─── Information provided

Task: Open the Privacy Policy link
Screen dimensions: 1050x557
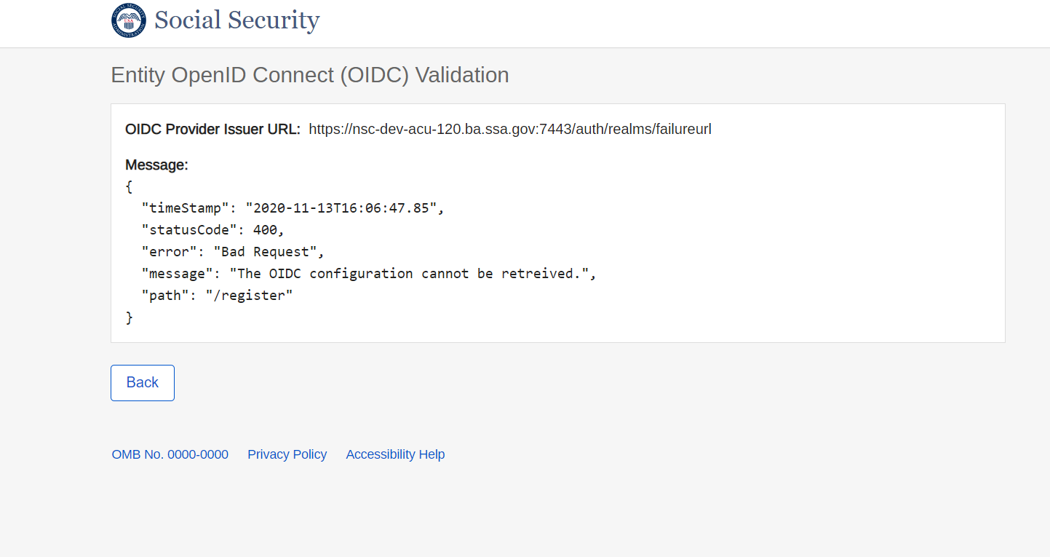Action: 287,454
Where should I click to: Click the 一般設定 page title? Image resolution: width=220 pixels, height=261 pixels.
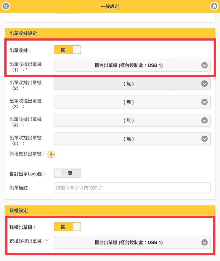click(110, 6)
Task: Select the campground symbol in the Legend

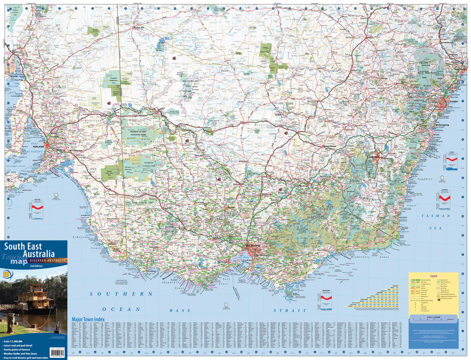Action: click(415, 303)
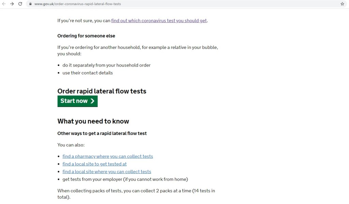This screenshot has height=204, width=349.
Task: Bookmark this page with the star icon
Action: coord(342,4)

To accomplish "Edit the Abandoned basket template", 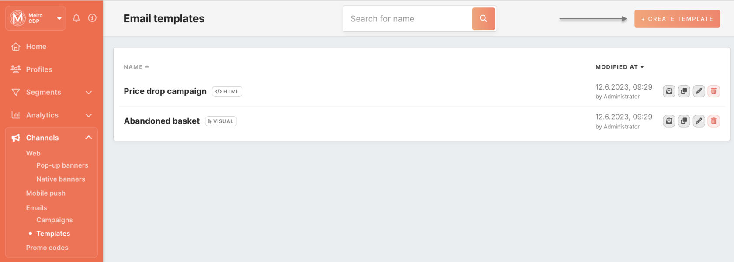I will [x=699, y=121].
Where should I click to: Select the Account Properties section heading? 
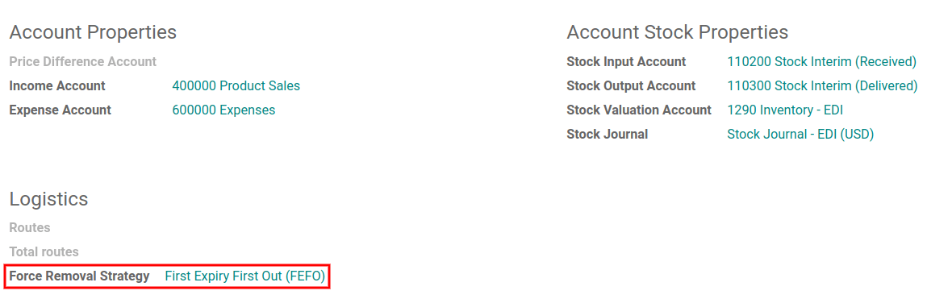[x=93, y=32]
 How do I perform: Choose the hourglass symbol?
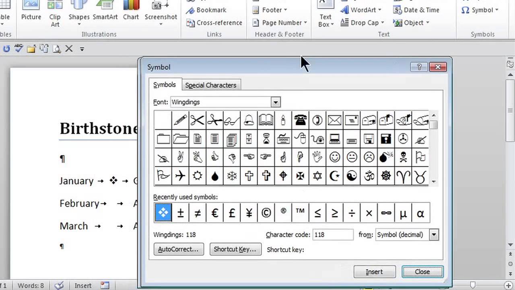(x=266, y=139)

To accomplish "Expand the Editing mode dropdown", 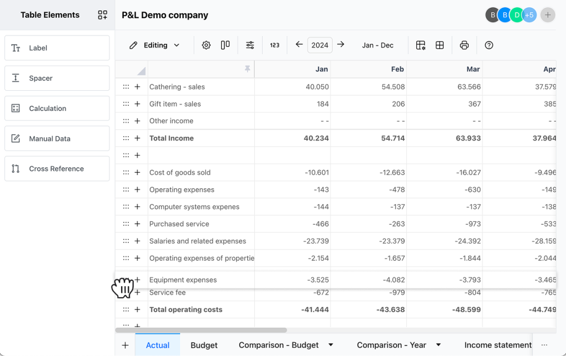I will (155, 45).
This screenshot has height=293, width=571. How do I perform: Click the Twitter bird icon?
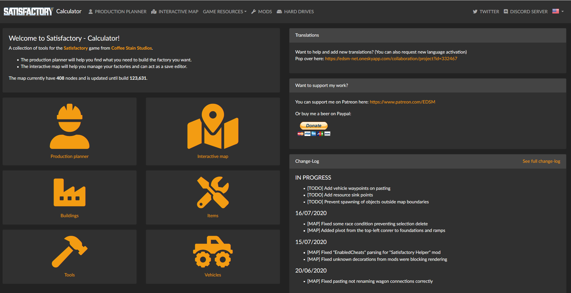point(475,12)
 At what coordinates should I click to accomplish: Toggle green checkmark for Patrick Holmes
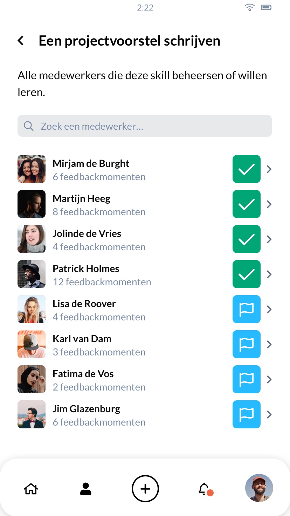246,274
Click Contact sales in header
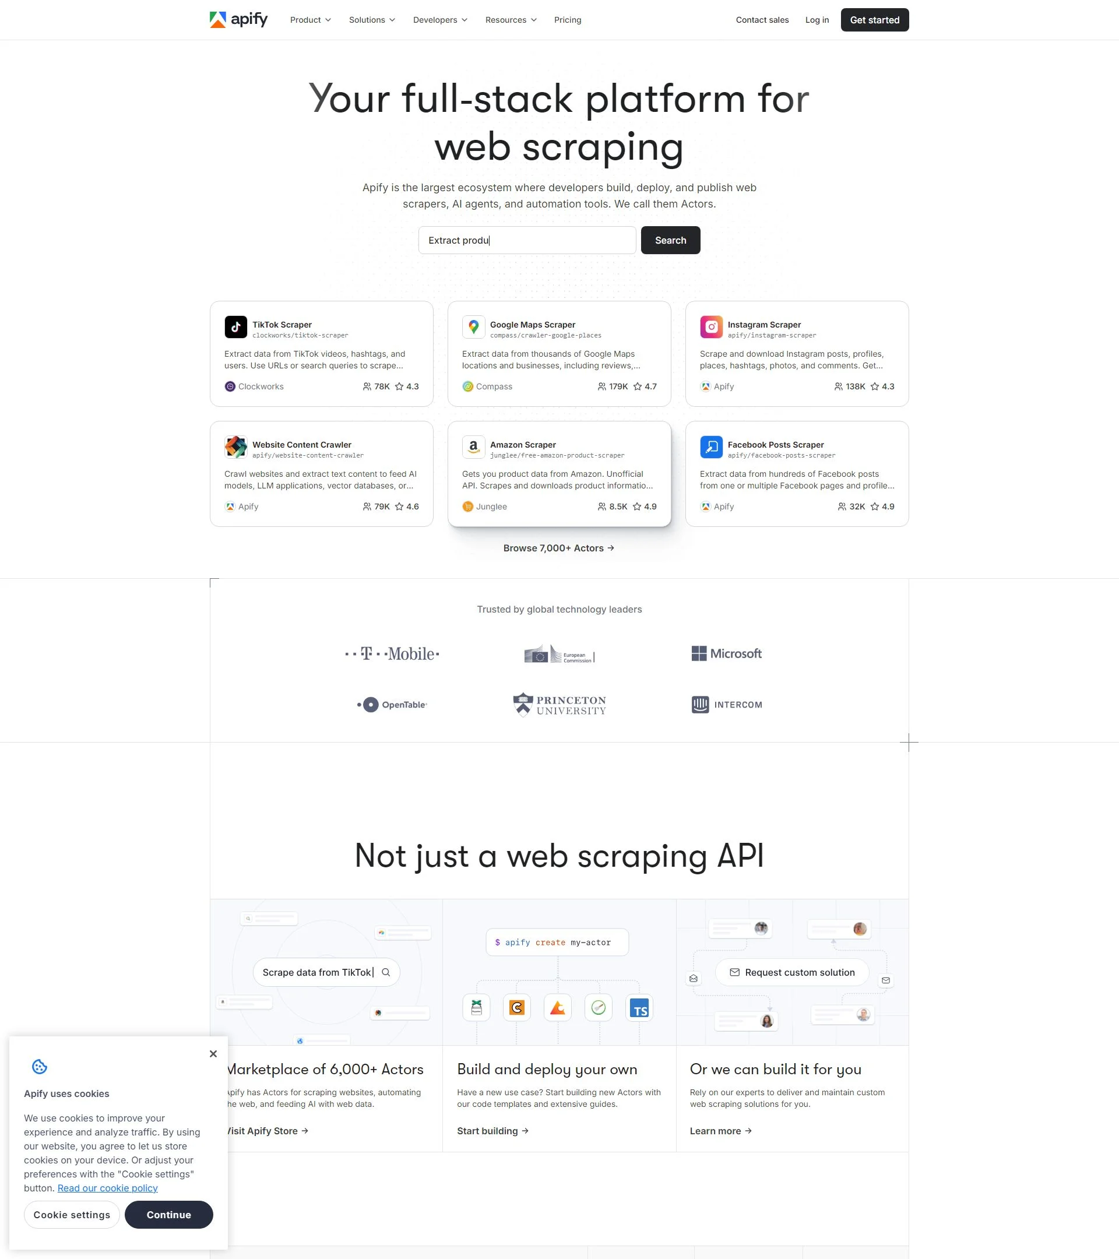The image size is (1119, 1259). (x=762, y=20)
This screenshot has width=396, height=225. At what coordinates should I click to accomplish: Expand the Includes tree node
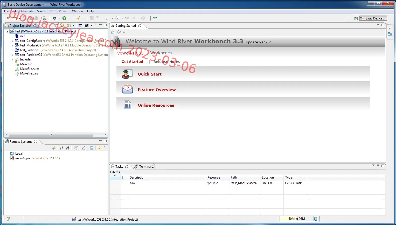click(x=12, y=60)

──────

Exercise goal ▸ Find the line containing "This screenshot has width=396, height=225." in the listing above. Please restate word for word that line through the last one, leaving out the pictures.

Output of the exercise ▸
This screenshot has width=396, height=225. At what coordinates should I click to accomplish: Expand the Includes tree node
click(x=12, y=60)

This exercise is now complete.